■ **AIM OF THE TASK**
Rewrite only the lines from the one holding "Task: Click the printer icon in header" through the one holding "will (x=206, y=196).", inclusive, replacing "icon" with "button" and leaving everything else unchanged.

■ **INPUT FOR THIS TASK**
** start **

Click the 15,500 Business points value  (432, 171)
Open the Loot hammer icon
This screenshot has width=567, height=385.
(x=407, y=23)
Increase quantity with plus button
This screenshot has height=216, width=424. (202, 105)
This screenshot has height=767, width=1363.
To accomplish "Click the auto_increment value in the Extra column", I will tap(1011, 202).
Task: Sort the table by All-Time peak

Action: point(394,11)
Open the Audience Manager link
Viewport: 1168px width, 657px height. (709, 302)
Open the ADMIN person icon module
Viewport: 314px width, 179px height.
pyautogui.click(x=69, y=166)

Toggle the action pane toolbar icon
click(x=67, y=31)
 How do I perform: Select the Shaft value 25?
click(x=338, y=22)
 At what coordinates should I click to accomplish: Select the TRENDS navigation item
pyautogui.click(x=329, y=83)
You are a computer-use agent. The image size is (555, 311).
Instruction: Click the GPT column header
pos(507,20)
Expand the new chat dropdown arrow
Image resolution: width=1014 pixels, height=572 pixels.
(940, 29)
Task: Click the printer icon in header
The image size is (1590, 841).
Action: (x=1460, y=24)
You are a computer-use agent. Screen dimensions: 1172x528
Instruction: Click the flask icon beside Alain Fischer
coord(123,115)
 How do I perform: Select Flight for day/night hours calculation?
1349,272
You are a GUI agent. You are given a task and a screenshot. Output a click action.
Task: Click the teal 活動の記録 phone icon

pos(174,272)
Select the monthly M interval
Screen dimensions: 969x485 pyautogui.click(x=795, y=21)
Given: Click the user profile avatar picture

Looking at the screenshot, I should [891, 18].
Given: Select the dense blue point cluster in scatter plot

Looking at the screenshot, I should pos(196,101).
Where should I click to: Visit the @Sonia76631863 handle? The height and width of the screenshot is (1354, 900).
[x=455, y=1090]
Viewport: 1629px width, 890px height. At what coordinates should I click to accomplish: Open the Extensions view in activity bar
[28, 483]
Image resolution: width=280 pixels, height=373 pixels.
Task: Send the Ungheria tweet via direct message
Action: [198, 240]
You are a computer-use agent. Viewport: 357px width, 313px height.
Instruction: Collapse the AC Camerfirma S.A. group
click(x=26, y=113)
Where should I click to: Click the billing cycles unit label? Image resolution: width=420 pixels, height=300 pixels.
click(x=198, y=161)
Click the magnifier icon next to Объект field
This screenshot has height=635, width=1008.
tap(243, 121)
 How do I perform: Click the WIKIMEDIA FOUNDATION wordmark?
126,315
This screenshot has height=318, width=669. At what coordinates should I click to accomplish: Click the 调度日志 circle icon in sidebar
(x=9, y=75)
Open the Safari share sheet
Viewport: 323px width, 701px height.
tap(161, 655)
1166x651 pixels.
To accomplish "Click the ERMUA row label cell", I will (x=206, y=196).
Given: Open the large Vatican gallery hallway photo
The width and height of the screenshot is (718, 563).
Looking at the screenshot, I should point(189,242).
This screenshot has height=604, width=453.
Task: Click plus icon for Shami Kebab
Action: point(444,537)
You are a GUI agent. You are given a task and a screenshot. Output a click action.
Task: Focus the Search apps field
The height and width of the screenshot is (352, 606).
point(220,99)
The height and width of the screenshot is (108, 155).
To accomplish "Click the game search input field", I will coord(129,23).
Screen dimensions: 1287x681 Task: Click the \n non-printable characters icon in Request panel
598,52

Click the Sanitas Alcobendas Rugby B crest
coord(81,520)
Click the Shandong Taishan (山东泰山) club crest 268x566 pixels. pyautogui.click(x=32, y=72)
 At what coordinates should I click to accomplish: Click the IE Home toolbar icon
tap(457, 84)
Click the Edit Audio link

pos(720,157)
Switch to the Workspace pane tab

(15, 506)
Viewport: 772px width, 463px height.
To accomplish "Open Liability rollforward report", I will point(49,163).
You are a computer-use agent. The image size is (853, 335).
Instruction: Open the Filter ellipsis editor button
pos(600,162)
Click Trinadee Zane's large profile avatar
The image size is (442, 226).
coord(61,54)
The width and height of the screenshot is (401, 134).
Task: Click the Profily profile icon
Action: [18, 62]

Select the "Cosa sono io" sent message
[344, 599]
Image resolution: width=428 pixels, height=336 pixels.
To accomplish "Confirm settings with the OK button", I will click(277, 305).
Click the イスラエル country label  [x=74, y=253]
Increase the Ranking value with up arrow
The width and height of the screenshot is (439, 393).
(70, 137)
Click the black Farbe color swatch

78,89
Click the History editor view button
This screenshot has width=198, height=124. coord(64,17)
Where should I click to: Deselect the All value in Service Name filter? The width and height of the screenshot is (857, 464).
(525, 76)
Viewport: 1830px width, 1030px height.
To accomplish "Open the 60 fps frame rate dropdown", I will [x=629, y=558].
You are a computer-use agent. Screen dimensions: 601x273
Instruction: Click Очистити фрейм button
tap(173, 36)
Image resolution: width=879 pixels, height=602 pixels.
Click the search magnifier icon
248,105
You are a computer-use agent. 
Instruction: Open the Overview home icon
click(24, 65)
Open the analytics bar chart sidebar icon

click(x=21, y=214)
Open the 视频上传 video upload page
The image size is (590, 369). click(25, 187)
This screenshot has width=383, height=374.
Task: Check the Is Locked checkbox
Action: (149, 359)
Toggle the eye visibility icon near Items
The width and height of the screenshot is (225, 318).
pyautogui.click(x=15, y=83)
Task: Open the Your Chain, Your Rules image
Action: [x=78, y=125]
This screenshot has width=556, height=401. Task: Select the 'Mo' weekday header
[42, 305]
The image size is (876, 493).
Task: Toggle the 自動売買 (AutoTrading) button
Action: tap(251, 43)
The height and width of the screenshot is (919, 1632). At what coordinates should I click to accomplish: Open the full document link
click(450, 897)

** end **

■ **WRITTEN REPLY**
Task: Click the printer button in header
The image size is (1590, 841).
Action: (x=1460, y=24)
You are a computer-use agent. Screen dimensions: 1172x528
Instruction: Click the flask button beside Alain Fischer
coord(123,115)
 How do I perform: Select Flight for day/night hours calculation?
1349,272
You are a GUI agent. You are given a task and a screenshot. Output a click action.
Task: Click the teal 活動の記録 phone button

pos(174,272)
Select the monthly M interval
Screen dimensions: 969x485 pyautogui.click(x=795, y=21)
Given: Click the user profile avatar picture

Looking at the screenshot, I should [891, 18].
Given: Select the dense blue point cluster in scatter plot

Looking at the screenshot, I should pos(196,101).
Where should I click to: Visit the @Sonia76631863 handle? The height and width of the screenshot is (1354, 900).
[x=455, y=1090]
Viewport: 1629px width, 890px height. At what coordinates should I click to accomplish: Open the Extensions view in activity bar
[28, 483]
Image resolution: width=280 pixels, height=373 pixels.
Task: Send the Ungheria tweet via direct message
Action: [198, 240]
You are a computer-use agent. Viewport: 357px width, 313px height.
Instruction: Collapse the AC Camerfirma S.A. group
click(x=26, y=113)
Where should I click to: Click the billing cycles unit label? Image resolution: width=420 pixels, height=300 pixels.
click(x=198, y=161)
Click the magnifier button next to Объект field
This screenshot has height=635, width=1008.
tap(243, 121)
 How do I perform: Click the WIKIMEDIA FOUNDATION wordmark?
126,315
This screenshot has height=318, width=669. At what coordinates should I click to accomplish: Click the 调度日志 circle button in sidebar
(x=9, y=75)
Open the Safari share sheet
Viewport: 323px width, 701px height.
tap(161, 655)
1166x651 pixels.
To accomplish "Click the ERMUA row label cell", I will (x=206, y=196).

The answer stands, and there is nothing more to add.